-- begin Document --

What was not stated was that there was an increase in property crime in the 4th Quarter -- as the data were not broken out by month or quarter -- only annualized data. However, analyzing the FBI's own press release showing the first six months of the 2009 (Q1 and Q2) one can observe the following:

UCR Crime Type Q1+Q2 2009 >>> Q1+Q2+Q3+Q4 2009

Violent Crime -4.4% ->>> -5.5% Analysis ->> continued decreases in violent crime
Property Crime -6.1% ->>> -4.9% Analysis ->> property crime rising Q4-09

What caused the decrease in benefits of crime rate from -6.1% down to -4.9%?
Answer: rising property crime in the 4th Quarter 2009 -- consistent with the crime wave theory. The data will come out in time, but for now it is important to know that there was an increase, and the increase in property crime is likely to spill into 2010. More on this later.

It is significant that crime is down and that the crime wave is apparently forestalled in arrival. What could explain this? For starters, from 1929-1933, the US government implemented individual measures, non-simultaneous, to abate the financial crises, and the efforts were deemed too little, too late, and economic misery increased along with skyrocketing unemployment and economic misery. One of the lessons learned from this period was that there was a need for social insurance -- unemployment benefits, supports, etc. Another lesson was to move in a coordinated and deliberate manner to combat the conditions create economic misery and foster crime waves; what did the government do this time around that was not available in the 1930s;

- Insurance on bank deposits; not available in the 1930s, and expanded to $250,000 per account in the 2nd Great Recession.

-- end Document --
-- begin Given entries --

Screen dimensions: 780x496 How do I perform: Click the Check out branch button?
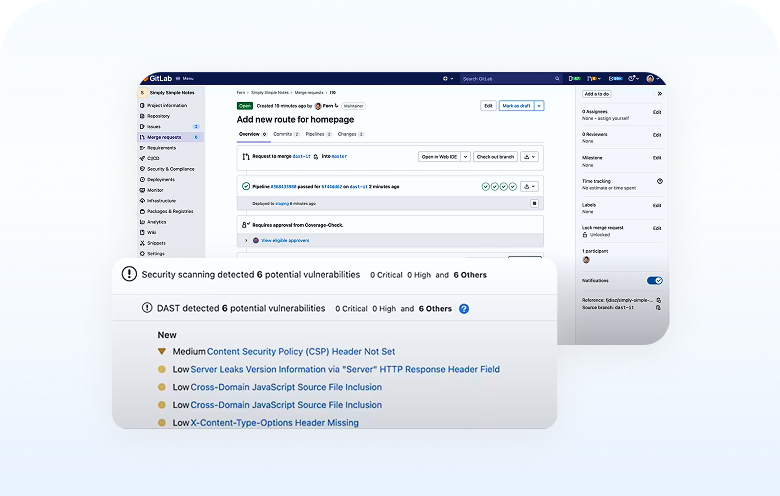(x=495, y=157)
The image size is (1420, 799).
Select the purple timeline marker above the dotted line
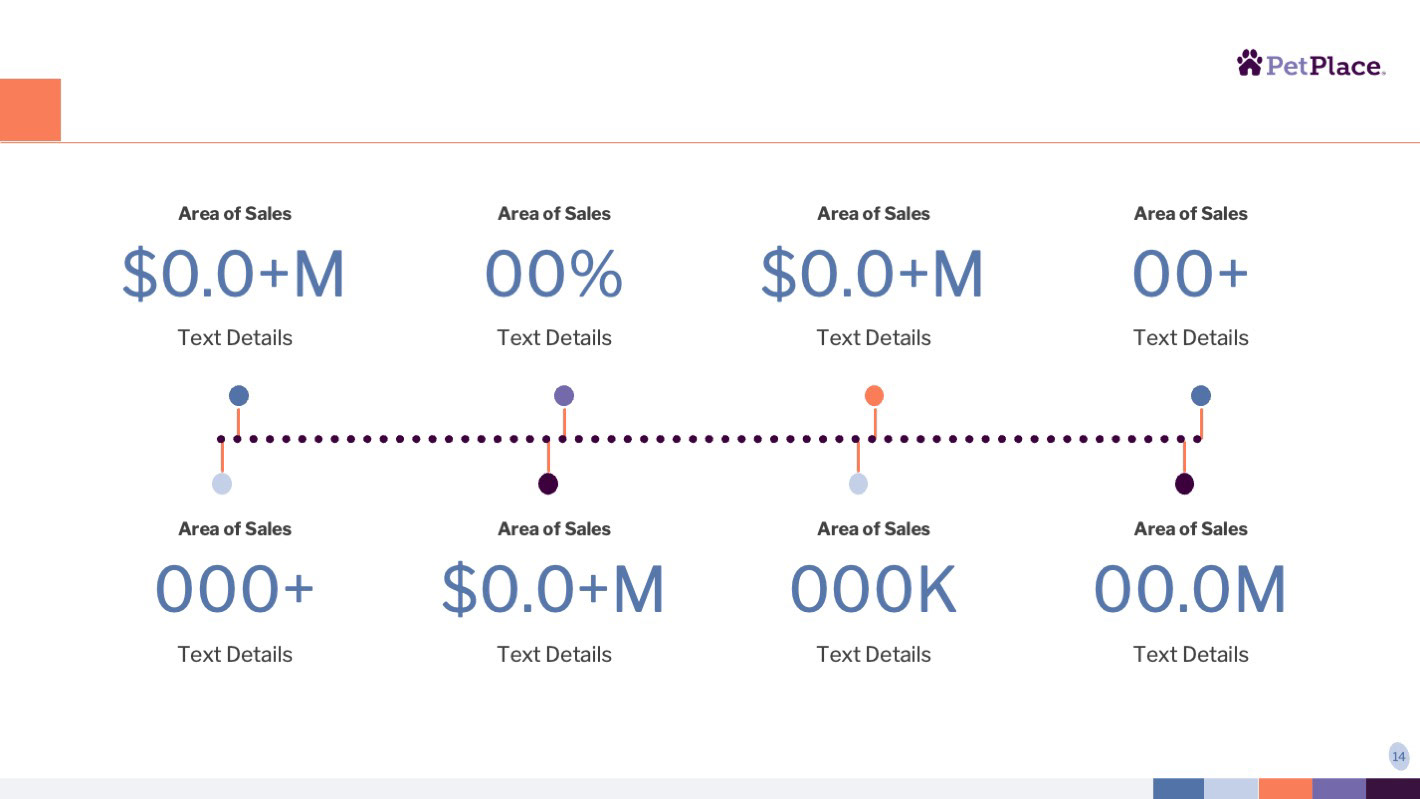564,395
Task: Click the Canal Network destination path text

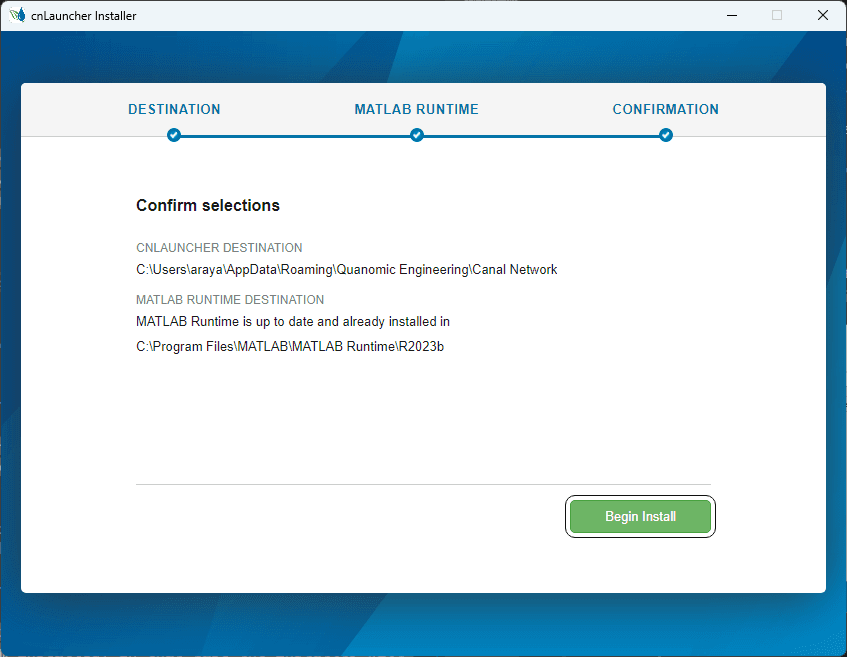Action: click(346, 269)
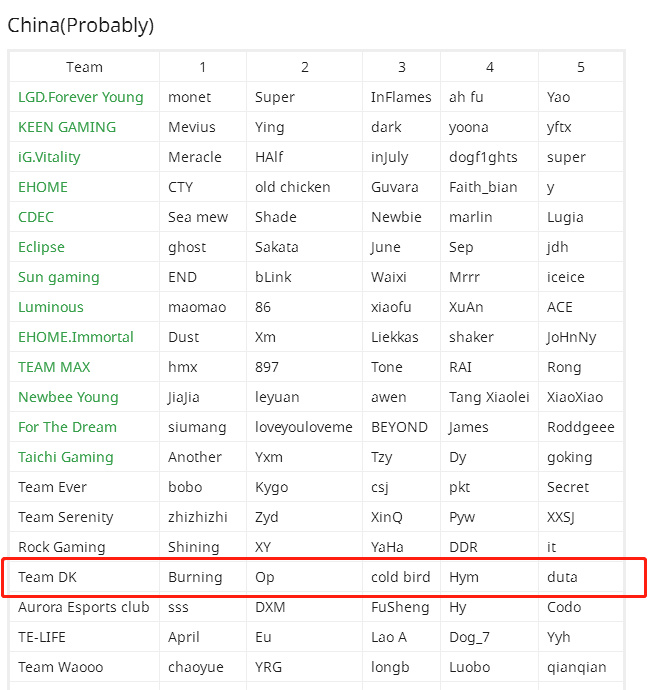Click Burning in the Team DK row
The width and height of the screenshot is (648, 690).
click(x=195, y=577)
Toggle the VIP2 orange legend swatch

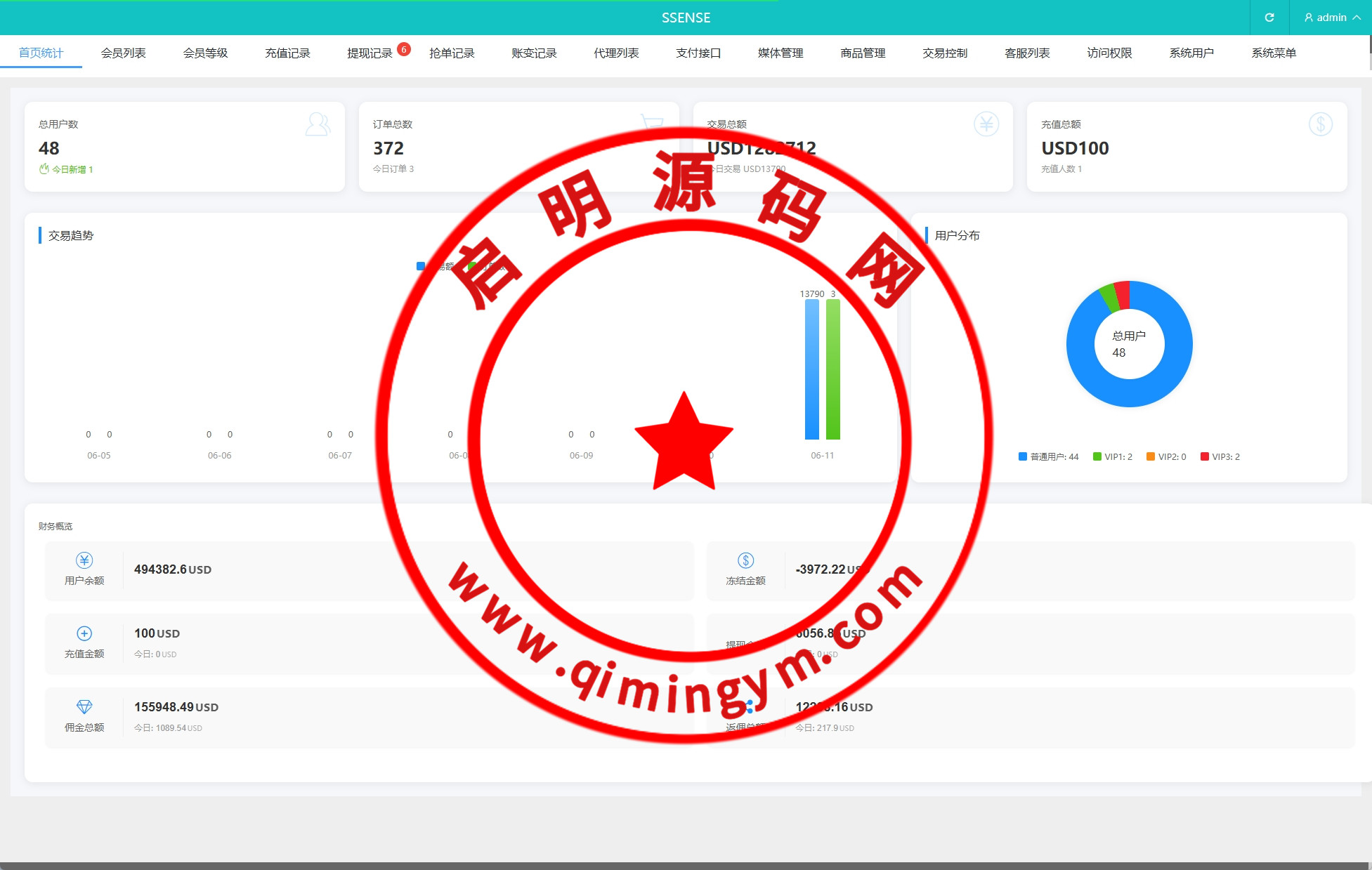point(1151,457)
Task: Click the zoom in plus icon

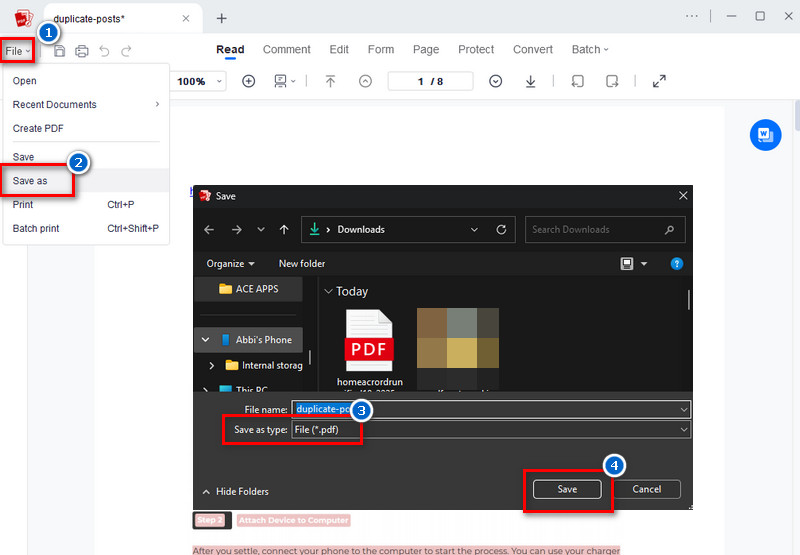Action: [249, 81]
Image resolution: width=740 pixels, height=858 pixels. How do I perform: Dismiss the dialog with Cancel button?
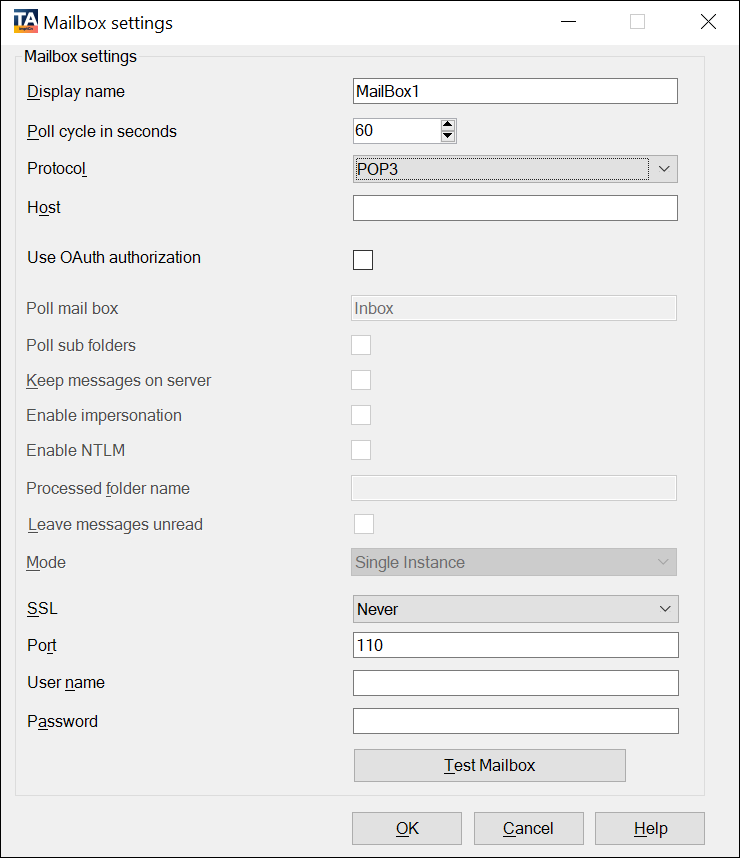pyautogui.click(x=528, y=828)
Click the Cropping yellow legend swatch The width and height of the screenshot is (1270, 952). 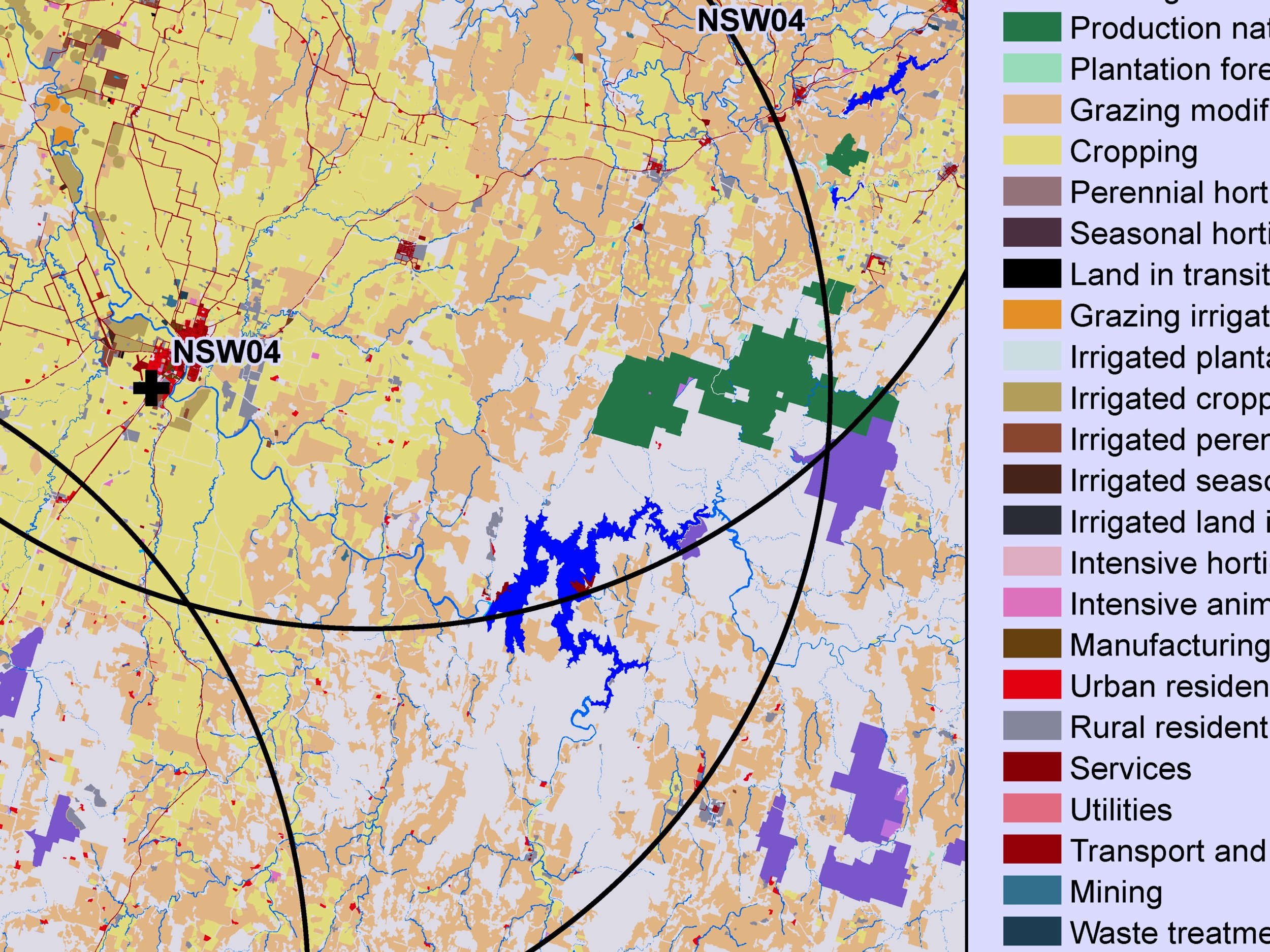click(1032, 151)
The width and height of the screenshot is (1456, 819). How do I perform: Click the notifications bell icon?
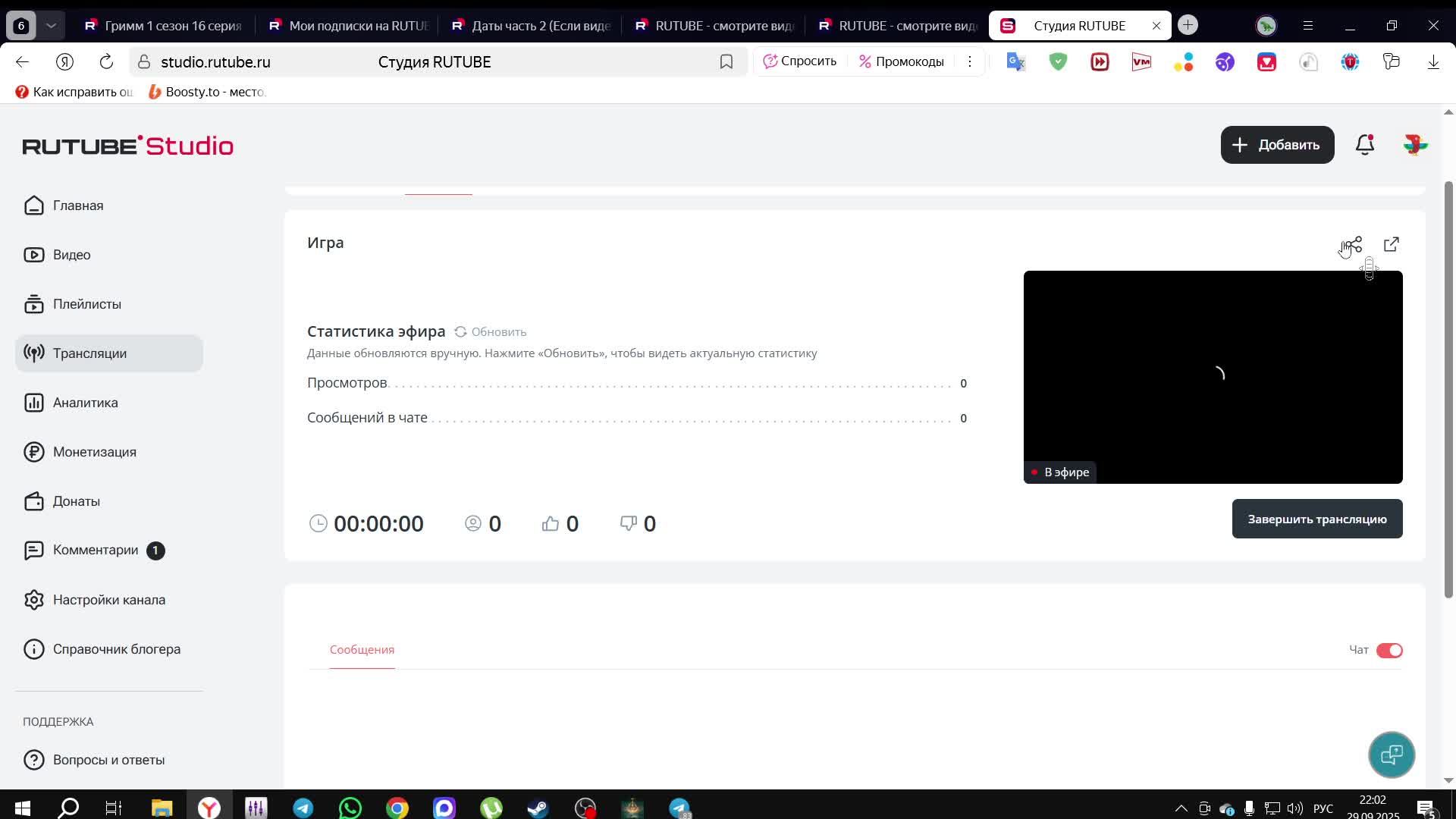(x=1365, y=144)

-- end Given entries --

- _Requirements_:
[1] Answer the following from the passage on 2009 crime rates, one answer per line:
(a) What percentage change in violent crime does it give for Q1+Q2 2009?
(b) To what amount per account was insurance on bank deposits expanded in the 2nd Great Recession?
(c) In which years did the US government implement individual, non-simultaneous measures to abate the financial crises?
[2] Reproduce the passage on 2009 crime rates from "UCR Crime Type" up to and including "on this later.", renaming "4th Quarter" as "fourth quarter".
[3] Write what comes next in the passage on 2009 crime rates, picking up after its final line.
The lines of data play no part in what is asked here.

- _Task-by-task results_:
[1]
(a) -4.4%
(b) $250,000
(c) 1929-1933

[2]
UCR Crime Type Q1+Q2 2009 >>> Q1+Q2+Q3+Q4 2009

Violent Crime -4.4% ->>> -5.5% Analysis ->> continued decreases in violent crime
Property Crime -6.1% ->>> -4.9% Analysis ->> property crime rising Q4-09

What caused the decrease in benefits of crime rate from -6.1% down to -4.9%?
Answer: rising property crime in the fourth quarter 2009 -- consistent with the crime wave theory. The data will come out in time, but for now it is important to know that there was an increase, and the increase in property crime is likely to spill into 2010. More on this later.

[3]
- Social insurance -- such as unemployment insurance benefits provided now, with increasing, or lengthening benefits in the 2nd Great Recession.

- Government stimulus to the economy; including bank bail out; automotive industry bail out; mortgage purchasing by federal reserve; low (nearly free) money cost to banks in recovery mode.

- Coordinated international effort to stave off economic collapse.

These items, and many more, have served to change the macroeconomic conditions that fostered the great crime wave during the Great Depression. The question however, in the condition of prolonged economic misery, long-term unemployment, federal-state-and-local government budget deficits -- how long can the government continue to pay-forward for supports that will ultimately need to be repaid. The recent Greek and European debt crisis will likely have contagion and reach back to us here in the USA, and our debts are mammoth, far more than the Greece, Ireland, Spain, or Portugal financial problems.

As evidenced on this blog site -- there is mounting evidence reported in pockets globally of increases in crime that are at first anecdotal, that when reported, will show that a crime wave is emerging.

During the 1930s, great political effort was made to control public opinion and shape opinion to redirect attention to other crimes, thus lowering public perception of crime. I found it ironic that in today's FBI press release and comments that "targeting habitual offenders" was a strategy attributed to the crime decreases -- and this is a strategy right out of the Great Depression crime wave -- detailed in Economic Misery and Crime Waves (2009).

Another issue that received NO attention today in the FBI press release was Fraud. Fraud, organized retail crime, and other property crimes are on the rise -- but not reported in the public statements today.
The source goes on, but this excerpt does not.